Giant virus awakes from Siberian slumber

After 30,000 years in the permafrost, viral infectious powers remain undiminished. James Mitchell Crow reports.

Despite spending 30,000 on ice, Pithovirus sibericum was none the worse for wear, electron microscopy confirmed. – Julia Bartoli and Chantal Abergel, IGS and CNRS-AMU

“Giant virus roused from 30,000-year-old Siberian permafrost.” It sounds like something from a sci-fi plot, but it’s true.

French scientists Chantal Abergel and Jean-Michel Claverie from Aix-Marseille University reported their finding in the Proceedings of the National Academy of Sciences this March.

The virus, thawed from a chunk of Siberian permafrost, turns out to be the largest ever found – some 10 times bigger than average. Abergel and Claverie first identified these giant viruses just a decade ago and have searched for them across the planet – even in a pond at Melbourne’s La Trobe University. Only a handful of giant virus species are known, but the revived specimen, named Pithovirus sibericum, suggests they might be more widespread than previously thought.
________
» **TASK GOAL**
In the article on the giant Siberian virus, how does the size of Pithovirus sibericum compare with an average virus?
________
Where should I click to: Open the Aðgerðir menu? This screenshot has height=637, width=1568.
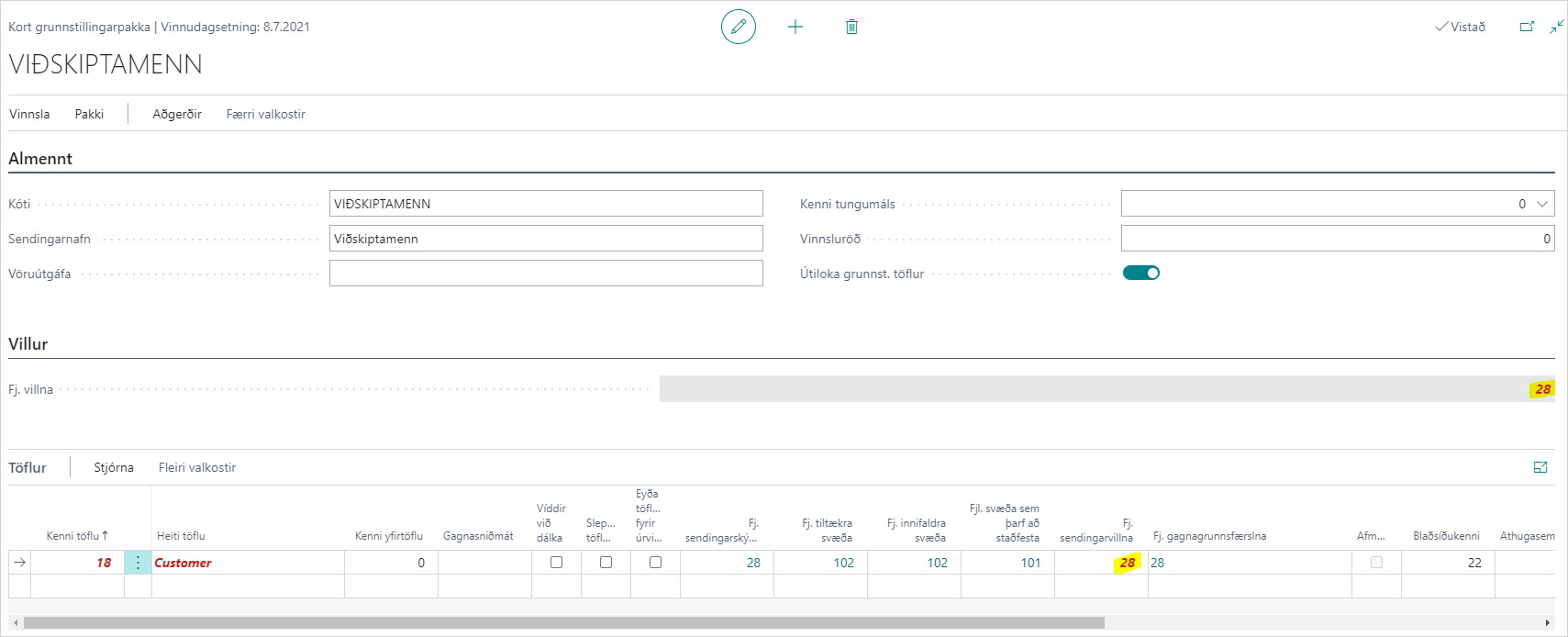[177, 114]
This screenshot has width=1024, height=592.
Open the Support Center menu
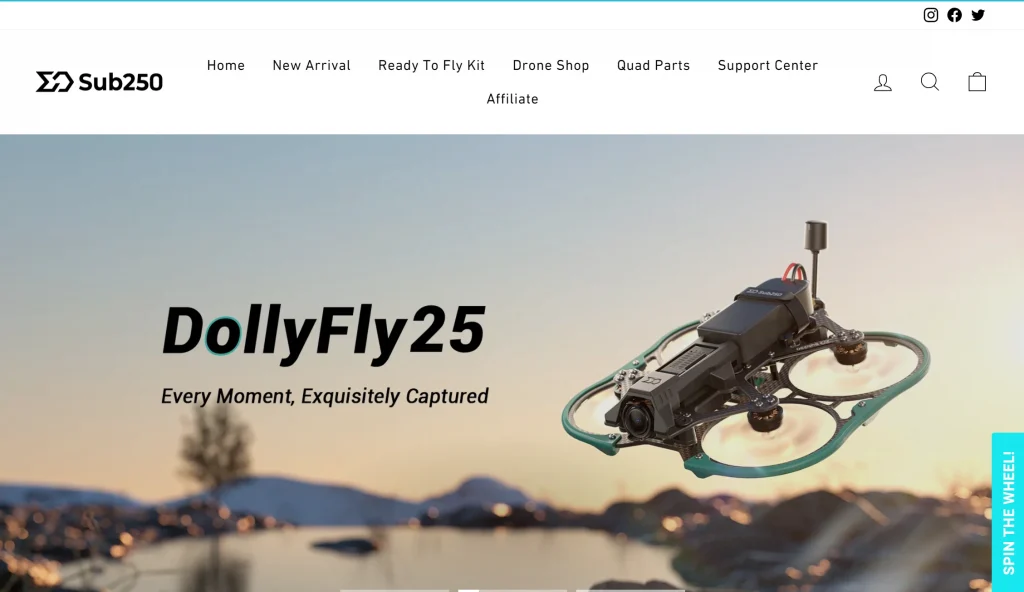tap(768, 65)
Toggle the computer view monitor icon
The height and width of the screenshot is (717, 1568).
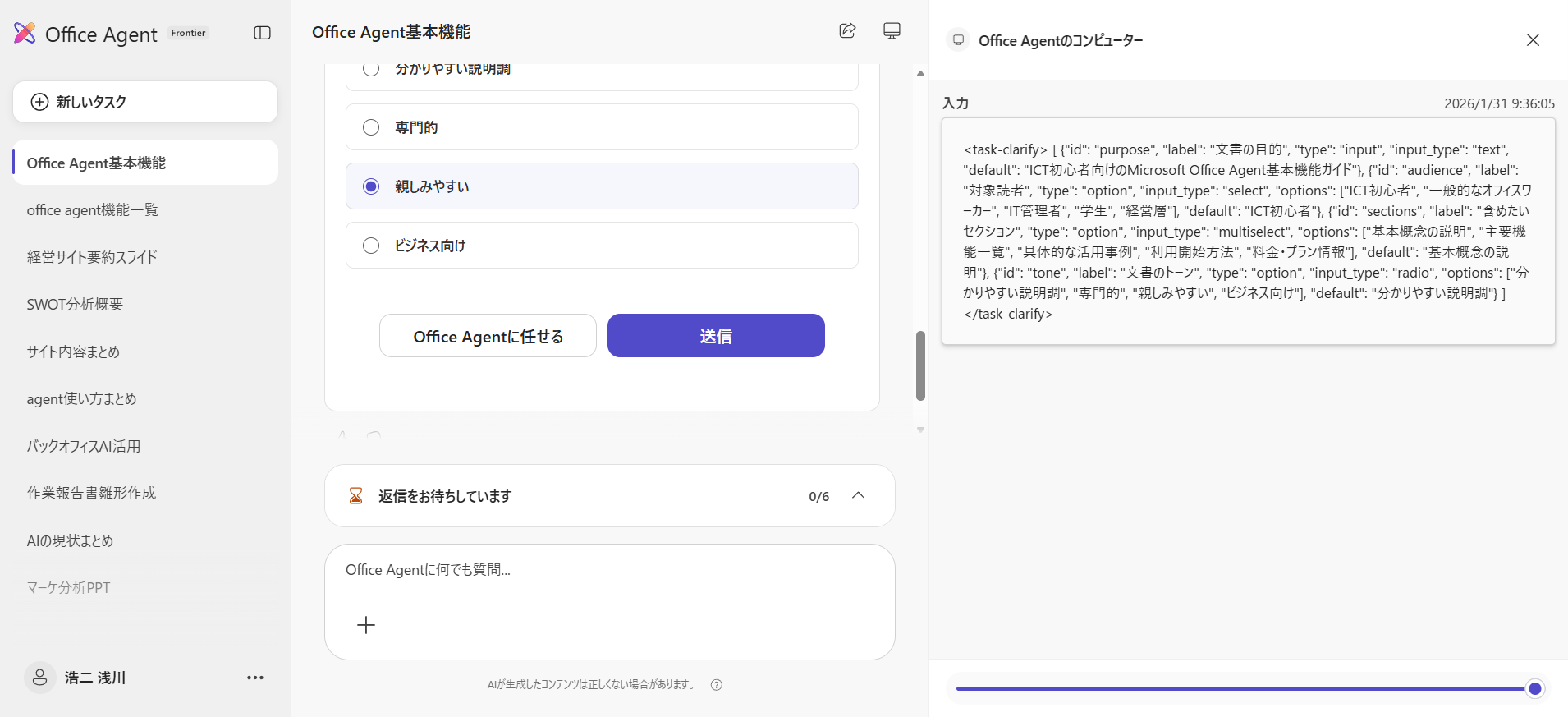892,31
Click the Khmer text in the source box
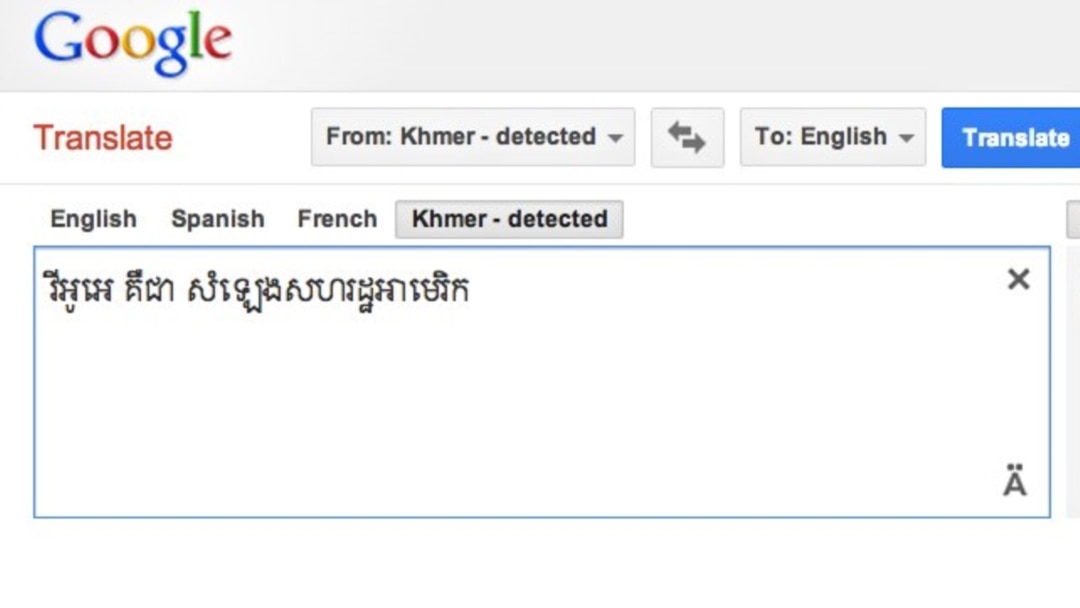The width and height of the screenshot is (1080, 608). (x=257, y=290)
________
» **EXERCISE OUTPUT**
It is some 10 times bigger than average.